Ex 22,20-26: Si grita a mí, yo lo escucharé, porque yo soy compasivo.
Sal 17,2-4.47.51: Yo te amo, Señor, Tú eres mi fortaleza.
1Ts 1,5c-10: Llegasteis a ser un modelo para todos los creyentes.
Mt 22,34-40: Amarás al Señor tu Dios y al prójimo.
Si quieres alcanzar el rango de Dios, con poder sobre el cielo y la tierra, y autoridad para guiar los acontecimientos, y sabiduría para conocer las profundidades de este mundo y que tus años se prolonguen hasta la eternidad, al modo divino, entonces toma el oficio de Dios. Su trabajo mira por los indefensos.

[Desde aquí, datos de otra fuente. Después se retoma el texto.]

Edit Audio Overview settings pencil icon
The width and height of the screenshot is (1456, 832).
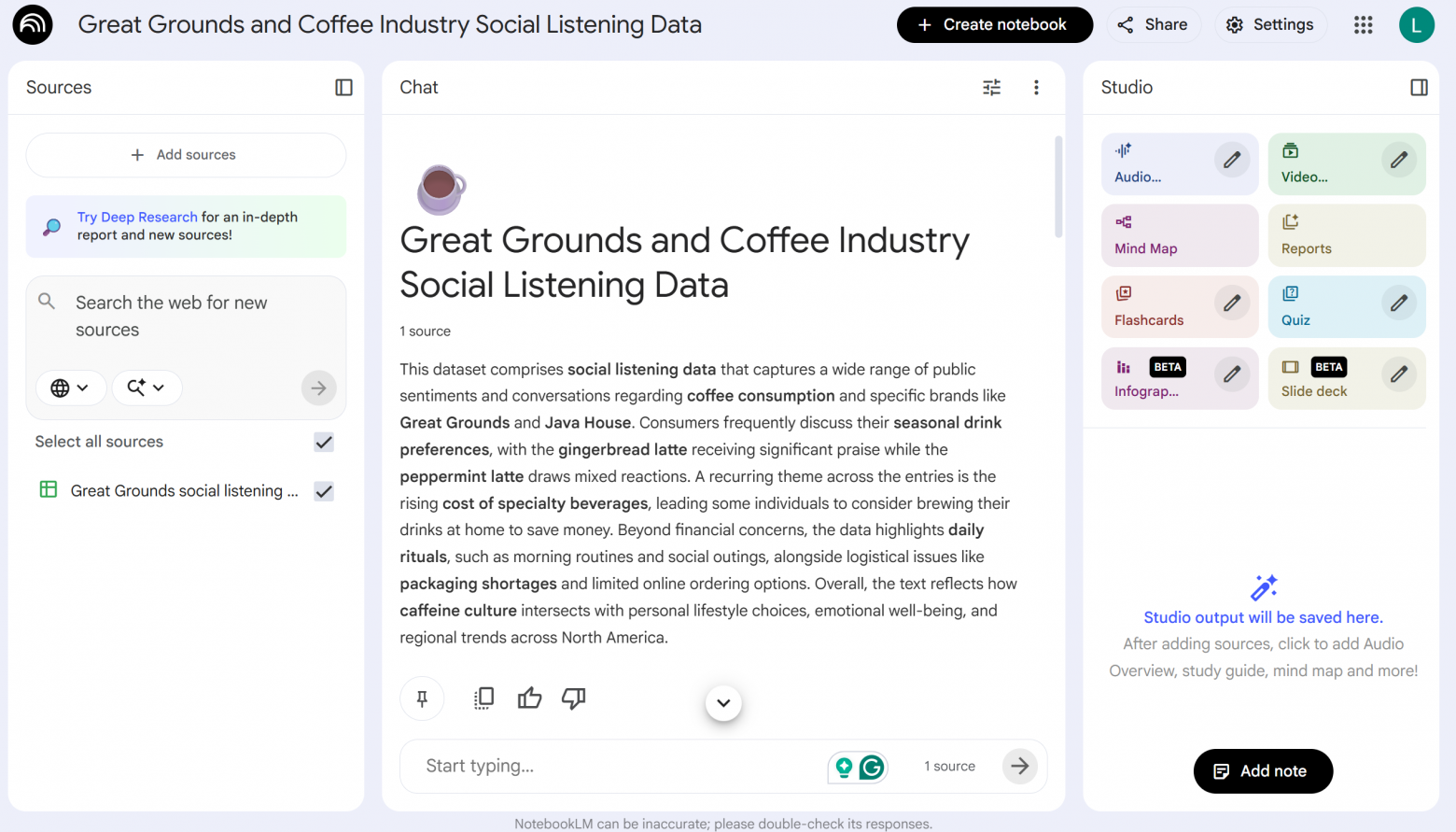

La situación de vulnerabilidad e indefensión es compartida por todos; todos igualmente expuestos a los rigores de esta vida, vengan de donde vengan. Pero para afrontar estas situaciones complicadas y duras contamos desde el principio con personas protectoras que se unen a nosotros en nuestras batallas y nos acogen, aceptan y defienden. Cuando ellos no están, la fragilidad se hace más patente. Puede ser que no estén porque hayan fallecido, como en el caso de la viuda o el huérfano, o que estén lejos, como en el caso del extranjero, o porque hayan renunciado y no quieran comprometerse. Dios nos regala compañeros y protectores para nuestro camino, cuando no acuden estos, pone a otros, nos pone a nosotros, a los que clama que seamos sus representantes entre los más desprotegidos.

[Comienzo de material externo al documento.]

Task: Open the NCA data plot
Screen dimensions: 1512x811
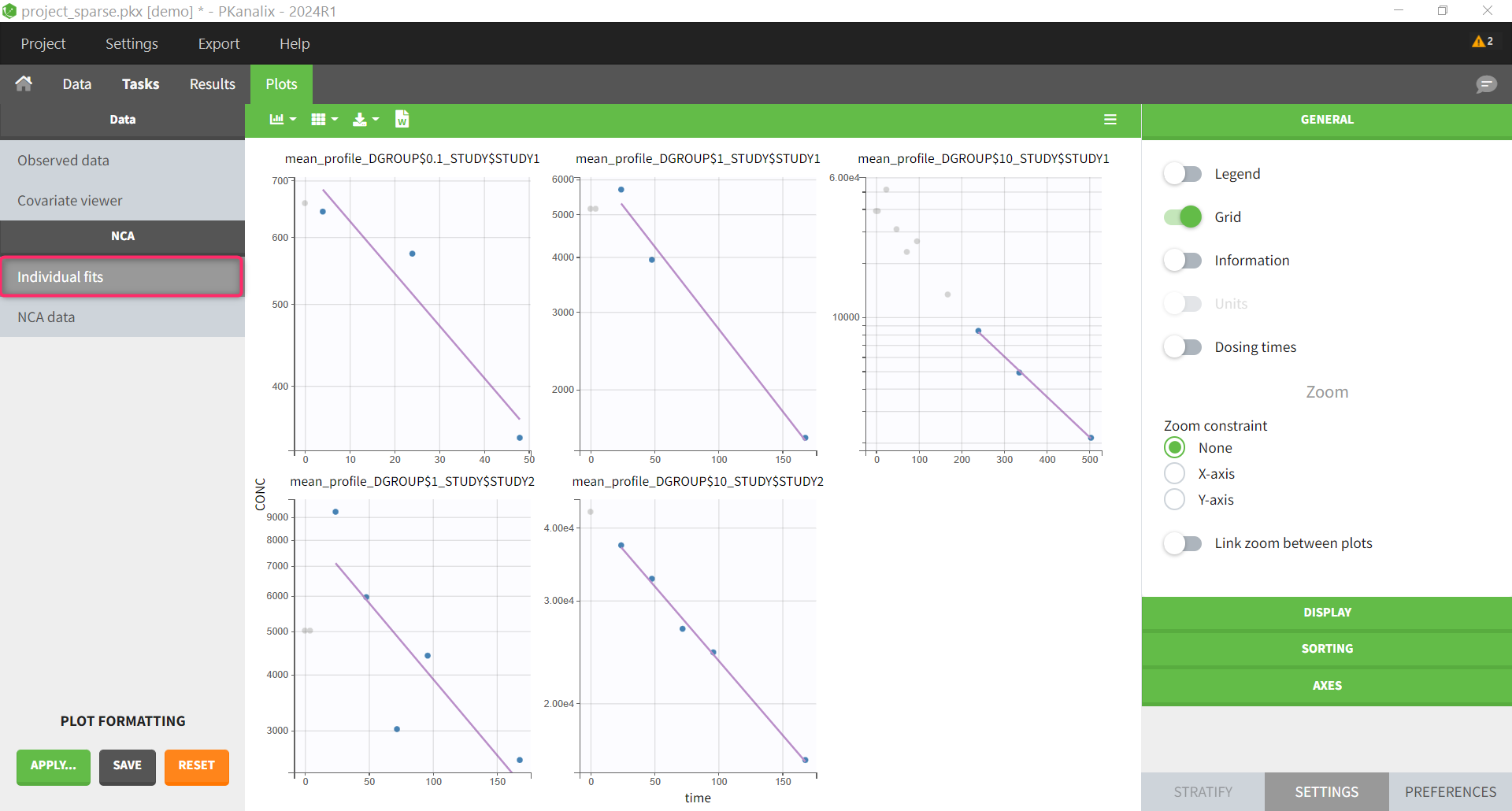Action: pos(46,317)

Es Dios mismo el que acompaña, el que defiende, el que abraza… representado por sus hijos que se acercan al desvalido. Esto es hacer de Dios, ejercer su poder, tener a tu disposición cielo y tierra, gozar de su autoridad para lo más sublime: vivir a lo divino, dándose a los demás. Aquí se cumple el doble mandamiento del que habla Jesús en el Evangelio: amor a Dios y al prójimo. Aquí prolonga Dios su mano en la tuya, convirtiéndola en mano divina para acariciar y asistir a quien lo necesita. Para indefensiones personales, Él suscita trabajo de persona a persona; cuando se trata de desprotección en lo estructura, alienta a que se cambien las estructuras.
Esto conlleva dirigir los ojos hacia Dios y hacia el prójimo en una misma trayectoria. Habrá quienes en la asistencia del otro, descubran a Dios misericordioso; habrá quienes en conversación con Dios se sepan movidos para atender al prójimo; sea de una u otra manera no pueden desvincularse ambos amores, porque, si no, habrá cojera interior y faltará equilibrio. Ni uno ni otro amor pueden pender de deseos o ideas, sino que se viven desde la vida concreta, desde lo que me sucede y experimento y desde las personas con las que me encuentro. Nuestra condición divina se va fraguando pendiendo de este mandamiento bicéfalo, en el día a día.
Este es el trabajo divino para hacer posible la semejanza de Dios. Este es el mayor poder y la mayor autoridad, el mayor motivo de alegría para gloriarnos, como lo hacía san Pablo con los cristianos de Tesalónica, que abandonaron sus ídolos para servir a Dios y esperar la venida de Jesucristo.